■ **Work request**: An exact transcription of all the data is the expected reply.

____________

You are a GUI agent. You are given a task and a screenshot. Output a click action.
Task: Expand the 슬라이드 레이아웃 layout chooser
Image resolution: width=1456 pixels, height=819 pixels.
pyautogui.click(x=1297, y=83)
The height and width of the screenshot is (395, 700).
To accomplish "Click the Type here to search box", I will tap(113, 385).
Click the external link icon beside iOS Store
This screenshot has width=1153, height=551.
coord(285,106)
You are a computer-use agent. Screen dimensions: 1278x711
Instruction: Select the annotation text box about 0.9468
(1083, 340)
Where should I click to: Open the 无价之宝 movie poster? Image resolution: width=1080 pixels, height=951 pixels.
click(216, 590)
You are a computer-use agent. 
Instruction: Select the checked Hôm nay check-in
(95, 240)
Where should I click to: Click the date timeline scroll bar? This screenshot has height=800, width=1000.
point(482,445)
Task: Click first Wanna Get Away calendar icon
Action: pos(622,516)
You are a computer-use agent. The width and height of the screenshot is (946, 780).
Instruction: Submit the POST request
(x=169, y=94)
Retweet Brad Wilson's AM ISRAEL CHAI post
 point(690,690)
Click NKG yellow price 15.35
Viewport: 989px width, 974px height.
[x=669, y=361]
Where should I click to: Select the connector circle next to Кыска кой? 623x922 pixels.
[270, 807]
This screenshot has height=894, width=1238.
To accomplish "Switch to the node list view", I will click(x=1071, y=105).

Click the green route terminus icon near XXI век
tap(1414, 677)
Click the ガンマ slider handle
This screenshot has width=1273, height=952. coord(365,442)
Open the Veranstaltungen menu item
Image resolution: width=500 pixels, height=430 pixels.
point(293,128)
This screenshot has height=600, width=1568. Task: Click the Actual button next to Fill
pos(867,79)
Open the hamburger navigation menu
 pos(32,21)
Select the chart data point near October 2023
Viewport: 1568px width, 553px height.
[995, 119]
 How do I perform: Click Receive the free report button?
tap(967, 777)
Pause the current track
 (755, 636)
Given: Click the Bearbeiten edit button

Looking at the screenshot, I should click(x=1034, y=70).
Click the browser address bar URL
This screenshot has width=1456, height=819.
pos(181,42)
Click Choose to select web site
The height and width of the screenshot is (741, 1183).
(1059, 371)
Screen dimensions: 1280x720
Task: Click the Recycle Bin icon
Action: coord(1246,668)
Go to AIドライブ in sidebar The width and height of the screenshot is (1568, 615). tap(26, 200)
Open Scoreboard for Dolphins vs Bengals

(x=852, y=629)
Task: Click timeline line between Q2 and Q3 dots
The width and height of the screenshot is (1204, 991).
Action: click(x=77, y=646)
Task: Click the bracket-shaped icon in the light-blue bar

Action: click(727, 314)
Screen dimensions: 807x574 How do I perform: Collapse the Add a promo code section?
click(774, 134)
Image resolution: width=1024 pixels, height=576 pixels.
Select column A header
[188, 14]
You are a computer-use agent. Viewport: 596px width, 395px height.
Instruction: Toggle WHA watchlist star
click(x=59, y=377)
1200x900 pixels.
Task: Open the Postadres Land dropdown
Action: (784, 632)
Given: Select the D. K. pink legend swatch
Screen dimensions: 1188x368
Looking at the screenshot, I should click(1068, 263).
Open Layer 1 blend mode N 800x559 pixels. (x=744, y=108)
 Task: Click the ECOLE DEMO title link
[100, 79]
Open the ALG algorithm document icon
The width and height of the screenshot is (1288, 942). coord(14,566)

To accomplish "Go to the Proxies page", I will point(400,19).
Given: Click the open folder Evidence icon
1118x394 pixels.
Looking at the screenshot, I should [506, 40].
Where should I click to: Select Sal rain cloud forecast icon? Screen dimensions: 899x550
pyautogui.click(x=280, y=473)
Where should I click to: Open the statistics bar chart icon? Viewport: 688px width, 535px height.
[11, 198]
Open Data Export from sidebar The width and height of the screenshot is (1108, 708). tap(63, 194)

____________

■ **Solved problem**:
You are a GUI agent. You are given a task and a screenshot. Output a click action.
Task: Expand the 슬라이드 레이아웃 layout chooser
Image resolution: width=1456 pixels, height=819 pixels.
pyautogui.click(x=1297, y=83)
The height and width of the screenshot is (395, 700).
To accomplish "Click the Type here to search box", I will tap(113, 385).
Click the external link icon beside iOS Store
This screenshot has width=1153, height=551.
coord(285,106)
You are a computer-use agent. Screen dimensions: 1278x711
Instruction: Select the annotation text box about 0.9468
(1083, 340)
Where should I click to: Open the 无价之宝 movie poster? Image resolution: width=1080 pixels, height=951 pixels.
click(216, 590)
You are a computer-use agent. 
Instruction: Select the checked Hôm nay check-in
(95, 240)
Where should I click to: Click the date timeline scroll bar? This screenshot has height=800, width=1000.
point(482,445)
Task: Click first Wanna Get Away calendar icon
Action: pos(622,516)
You are a computer-use agent. The width and height of the screenshot is (946, 780).
Instruction: Submit the POST request
(x=169, y=94)
Retweet Brad Wilson's AM ISRAEL CHAI post
 point(690,690)
Click NKG yellow price 15.35
Viewport: 989px width, 974px height.
[x=669, y=361]
Where should I click to: Select the connector circle next to Кыска кой? 623x922 pixels.
[270, 807]
This screenshot has height=894, width=1238.
To accomplish "Switch to the node list view", I will click(x=1071, y=105).

Click the green route terminus icon near XXI век
tap(1414, 677)
Click the ガンマ slider handle
This screenshot has width=1273, height=952. coord(365,442)
Open the Veranstaltungen menu item
Image resolution: width=500 pixels, height=430 pixels.
point(293,128)
This screenshot has height=600, width=1568. Task: Click the Actual button next to Fill
pos(867,79)
Open the hamburger navigation menu
 pos(32,21)
Select the chart data point near October 2023
Viewport: 1568px width, 553px height.
[995, 119]
 How do I perform: Click Receive the free report button?
tap(967, 777)
Pause the current track
 (755, 636)
Given: Click the Bearbeiten edit button

Looking at the screenshot, I should click(x=1034, y=70).
Click the browser address bar URL
This screenshot has width=1456, height=819.
pos(181,42)
Click Choose to select web site
The height and width of the screenshot is (741, 1183).
(1059, 371)
Screen dimensions: 1280x720
Task: Click the Recycle Bin icon
Action: coord(1246,668)
Go to AIドライブ in sidebar The width and height of the screenshot is (1568, 615). tap(26, 200)
Open Scoreboard for Dolphins vs Bengals

(x=852, y=629)
Task: Click timeline line between Q2 and Q3 dots
The width and height of the screenshot is (1204, 991).
Action: click(x=77, y=646)
Task: Click the bracket-shaped icon in the light-blue bar

Action: click(727, 314)
Screen dimensions: 807x574 How do I perform: Collapse the Add a promo code section?
click(774, 134)
Image resolution: width=1024 pixels, height=576 pixels.
Select column A header
[188, 14]
You are a computer-use agent. Viewport: 596px width, 395px height.
Instruction: Toggle WHA watchlist star
click(x=59, y=377)
1200x900 pixels.
Task: Open the Postadres Land dropdown
Action: (784, 632)
Given: Select the D. K. pink legend swatch
Screen dimensions: 1188x368
Looking at the screenshot, I should click(1068, 263).
Open Layer 1 blend mode N 800x559 pixels. (x=744, y=108)
 Task: Click the ECOLE DEMO title link
[100, 79]
Open the ALG algorithm document icon
The width and height of the screenshot is (1288, 942). coord(14,566)

To accomplish "Go to the Proxies page", I will point(400,19).
Given: Click the open folder Evidence icon
1118x394 pixels.
Looking at the screenshot, I should [506, 40].
Where should I click to: Select Sal rain cloud forecast icon? Screen dimensions: 899x550
pyautogui.click(x=280, y=473)
Where should I click to: Open the statistics bar chart icon? Viewport: 688px width, 535px height.
[11, 198]
Open Data Export from sidebar The width and height of the screenshot is (1108, 708). tap(63, 194)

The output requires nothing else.